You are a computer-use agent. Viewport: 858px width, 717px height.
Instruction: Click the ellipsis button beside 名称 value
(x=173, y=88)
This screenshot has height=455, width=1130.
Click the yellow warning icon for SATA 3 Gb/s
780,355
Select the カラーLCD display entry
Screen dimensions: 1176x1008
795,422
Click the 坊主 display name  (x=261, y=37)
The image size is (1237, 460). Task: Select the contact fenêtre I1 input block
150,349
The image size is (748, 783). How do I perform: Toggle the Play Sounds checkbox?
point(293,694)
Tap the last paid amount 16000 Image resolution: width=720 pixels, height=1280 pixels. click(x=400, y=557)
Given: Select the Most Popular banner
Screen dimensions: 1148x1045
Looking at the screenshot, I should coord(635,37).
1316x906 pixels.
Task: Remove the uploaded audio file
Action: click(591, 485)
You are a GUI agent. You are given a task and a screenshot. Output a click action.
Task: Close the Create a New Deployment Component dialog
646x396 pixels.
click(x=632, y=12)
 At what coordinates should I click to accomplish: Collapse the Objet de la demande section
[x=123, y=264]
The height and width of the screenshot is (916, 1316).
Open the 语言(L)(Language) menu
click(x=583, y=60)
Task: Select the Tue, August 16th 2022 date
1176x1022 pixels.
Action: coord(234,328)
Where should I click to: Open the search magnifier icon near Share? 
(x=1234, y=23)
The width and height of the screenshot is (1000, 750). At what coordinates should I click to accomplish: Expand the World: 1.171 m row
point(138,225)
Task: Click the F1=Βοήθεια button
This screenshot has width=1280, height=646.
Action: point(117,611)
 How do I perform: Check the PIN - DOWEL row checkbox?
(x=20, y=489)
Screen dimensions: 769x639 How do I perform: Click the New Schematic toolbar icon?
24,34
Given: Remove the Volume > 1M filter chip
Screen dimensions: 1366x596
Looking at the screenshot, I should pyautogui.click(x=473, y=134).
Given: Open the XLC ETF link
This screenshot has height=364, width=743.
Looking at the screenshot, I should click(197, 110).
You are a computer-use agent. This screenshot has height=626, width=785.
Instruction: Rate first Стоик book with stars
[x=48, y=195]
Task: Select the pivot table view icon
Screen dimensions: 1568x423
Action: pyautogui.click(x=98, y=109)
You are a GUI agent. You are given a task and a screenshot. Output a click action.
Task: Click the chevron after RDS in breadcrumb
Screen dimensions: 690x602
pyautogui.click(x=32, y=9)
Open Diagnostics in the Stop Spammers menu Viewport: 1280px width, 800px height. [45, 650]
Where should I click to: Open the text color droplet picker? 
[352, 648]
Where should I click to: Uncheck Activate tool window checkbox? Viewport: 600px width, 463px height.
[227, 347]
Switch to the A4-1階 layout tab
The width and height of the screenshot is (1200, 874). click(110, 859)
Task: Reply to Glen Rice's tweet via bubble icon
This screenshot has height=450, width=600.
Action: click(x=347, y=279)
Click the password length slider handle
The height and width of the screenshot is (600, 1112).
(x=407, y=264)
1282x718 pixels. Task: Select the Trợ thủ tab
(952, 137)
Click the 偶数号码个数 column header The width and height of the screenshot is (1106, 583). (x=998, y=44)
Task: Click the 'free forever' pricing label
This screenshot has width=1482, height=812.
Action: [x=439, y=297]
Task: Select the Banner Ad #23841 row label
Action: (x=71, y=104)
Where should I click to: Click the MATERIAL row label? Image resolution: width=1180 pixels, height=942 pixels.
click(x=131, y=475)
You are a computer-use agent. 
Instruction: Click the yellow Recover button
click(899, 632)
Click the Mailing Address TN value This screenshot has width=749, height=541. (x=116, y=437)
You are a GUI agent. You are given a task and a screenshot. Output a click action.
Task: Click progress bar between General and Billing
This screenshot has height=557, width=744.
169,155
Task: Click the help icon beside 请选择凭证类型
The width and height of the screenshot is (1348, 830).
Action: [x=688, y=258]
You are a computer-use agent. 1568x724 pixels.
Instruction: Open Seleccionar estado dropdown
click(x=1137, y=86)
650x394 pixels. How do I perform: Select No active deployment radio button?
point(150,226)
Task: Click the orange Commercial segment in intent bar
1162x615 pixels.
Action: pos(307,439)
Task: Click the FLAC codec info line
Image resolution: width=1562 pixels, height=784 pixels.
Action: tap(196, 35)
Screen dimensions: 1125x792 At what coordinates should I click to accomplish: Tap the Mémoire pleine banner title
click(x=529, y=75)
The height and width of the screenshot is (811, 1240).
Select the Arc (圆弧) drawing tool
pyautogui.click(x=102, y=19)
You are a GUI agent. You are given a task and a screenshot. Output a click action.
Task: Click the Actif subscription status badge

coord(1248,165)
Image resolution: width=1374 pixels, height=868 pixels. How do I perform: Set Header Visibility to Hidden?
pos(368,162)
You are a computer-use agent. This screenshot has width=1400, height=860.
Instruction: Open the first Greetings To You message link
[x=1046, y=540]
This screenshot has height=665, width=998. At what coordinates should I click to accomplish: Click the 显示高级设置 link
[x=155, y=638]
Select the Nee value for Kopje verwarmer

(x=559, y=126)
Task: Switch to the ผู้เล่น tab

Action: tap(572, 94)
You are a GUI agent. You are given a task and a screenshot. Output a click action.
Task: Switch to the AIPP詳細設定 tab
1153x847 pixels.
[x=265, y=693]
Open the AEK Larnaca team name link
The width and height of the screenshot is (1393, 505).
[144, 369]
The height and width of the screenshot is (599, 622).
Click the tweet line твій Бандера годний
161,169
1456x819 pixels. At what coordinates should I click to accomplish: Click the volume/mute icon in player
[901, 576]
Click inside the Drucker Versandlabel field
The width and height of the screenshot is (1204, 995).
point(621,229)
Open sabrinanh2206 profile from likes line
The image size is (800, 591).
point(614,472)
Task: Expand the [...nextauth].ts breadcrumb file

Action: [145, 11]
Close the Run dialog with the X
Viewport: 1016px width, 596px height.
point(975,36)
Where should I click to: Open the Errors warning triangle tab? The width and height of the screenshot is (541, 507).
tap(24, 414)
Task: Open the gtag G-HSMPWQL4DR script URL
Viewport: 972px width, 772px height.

══════

§ **Exercise details**
From the line that contains "The width and height of the screenshot is (1204, 995)." through the last line of the records above, copy every line exactly and leave out the rest.

§ **Solution**
The width and height of the screenshot is (1204, 995).
point(621,229)
Open sabrinanh2206 profile from likes line
The image size is (800, 591).
point(614,472)
Task: Expand the [...nextauth].ts breadcrumb file

Action: [145, 11]
Close the Run dialog with the X
Viewport: 1016px width, 596px height.
point(975,36)
Where should I click to: Open the Errors warning triangle tab? The width and height of the screenshot is (541, 507).
tap(24, 414)
Task: Open the gtag G-HSMPWQL4DR script URL
Viewport: 972px width, 772px height.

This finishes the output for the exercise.